I would like to add:
- More order types. Perhaps one-to-many type orders, or orders supporting ERC721 (and/or ERC1155) tokens as well as support of more "Uniswap-style" orders, like specifying an exact amount out with maxAmountIn.
- More flexibility in order-fulfillment checks. Perhaps something like the Drippie contract for support of arbitrary checks.
- Additional mocks. More advanced integrations, additional architectures, etc.
- More tests. Support for additional chains, complex order aggregation & routing, etc.
- Gas optimization. There's definitely some "low hanging fruit" for places to save gas, as well as less obvious and more difficult gas savings to be realized.
Bridgeless is an open source project built with love! ❤️
If you'd like to contribute, feel free to open a PR. If you're adding more features, please document your changes, at the very least with some in-line comments.
If you're thinking of building on Bridgeless, I'd be thrilled to help support your work -- building these contracts was cool, but it would be way more fun to see them really put to use!
If you have questions or you'd like to discuss Bridgeless, you can DM @TokenPhysicist on Twitter.

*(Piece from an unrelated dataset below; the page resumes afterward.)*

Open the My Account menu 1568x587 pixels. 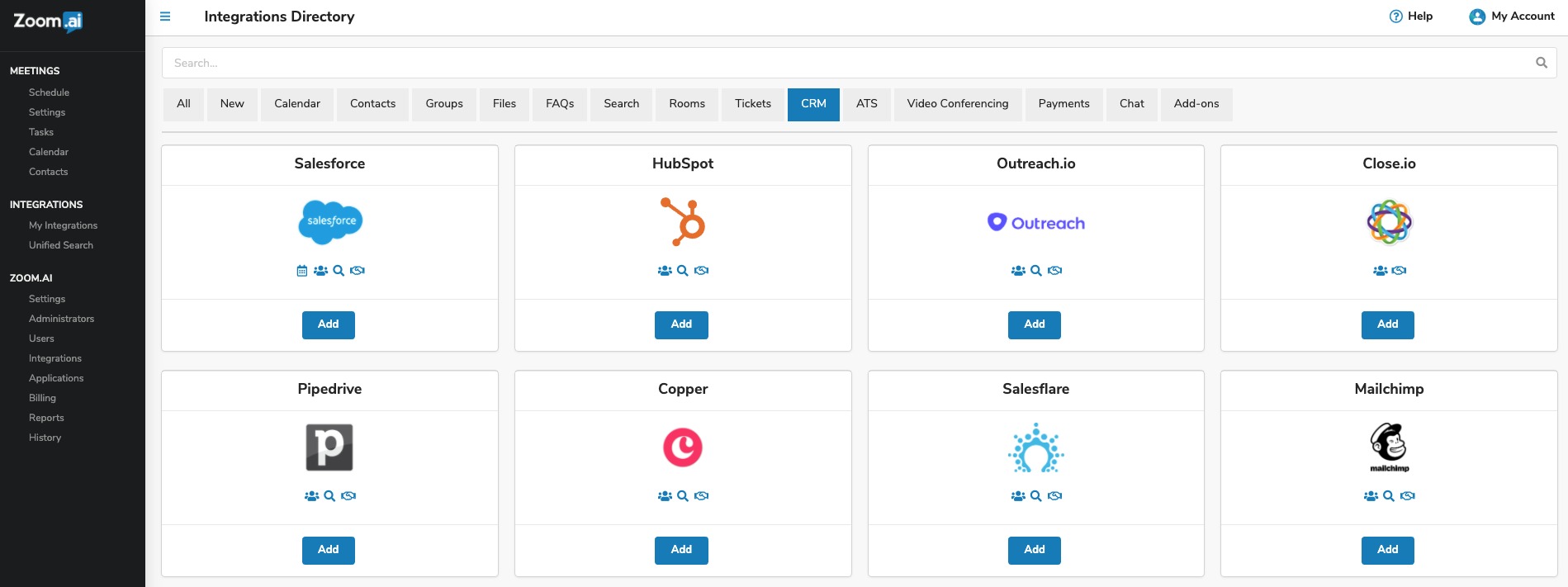coord(1512,17)
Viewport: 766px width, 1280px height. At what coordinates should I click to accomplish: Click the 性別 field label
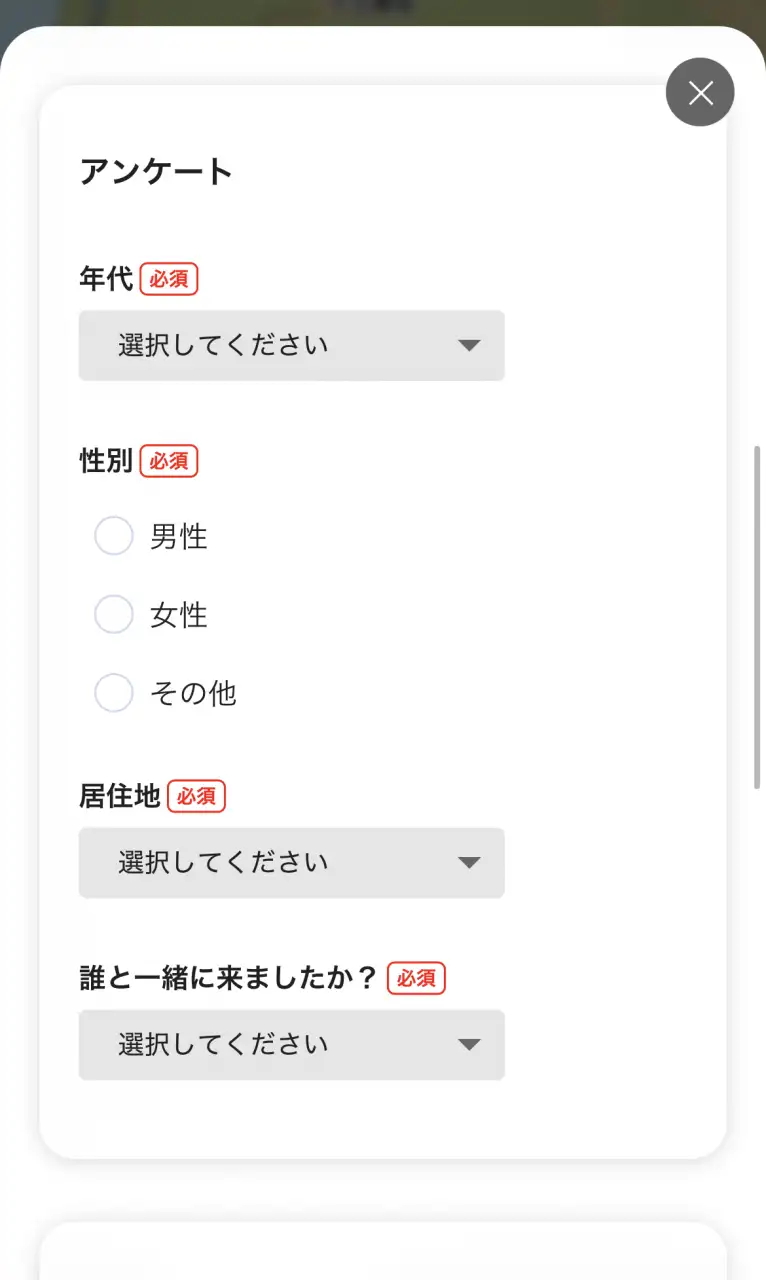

Bridgeless is and will always be free software; it is distributed free-of-charge and was built for fun, with no goal or expectation of monetary gain.
That being said, if you appreciate Bridgeless and would like to contribute to its continued development and the development of other similar public goods, we happily accept donations on any EVM-enabled chain to the following address:
0x5A94A7Acb3F34aEeac6BbCF7D8fFc3302D9b3d63
THIS SOFTWARE IS PROVIDED “AS IS”, WITHOUT WARRANTY OF ANY KIND, EXPRESS OR IMPLIED, INCLUDING BUT NOT LIMITED TO THE WARRANTIES OF MERCHANTABILITY, FITNESS FOR A PARTICULAR PURPOSE AND NONINFRINGEMENT. IN NO EVENT SHALL THE AUTHORS OR COPYRIGHT HOLDERS BE LIABLE FOR ANY CLAIM, DAMAGES OR OTHER LIABILITY, WHETHER IN AN ACTION OF CONTRACT, TORT OR OTHERWISE, ARISING FROM, OUT OF OR IN CONNECTION WITH THIS SOFTWARE OR THE USE OR OTHER DEALINGS IN THIS SOFTWARE.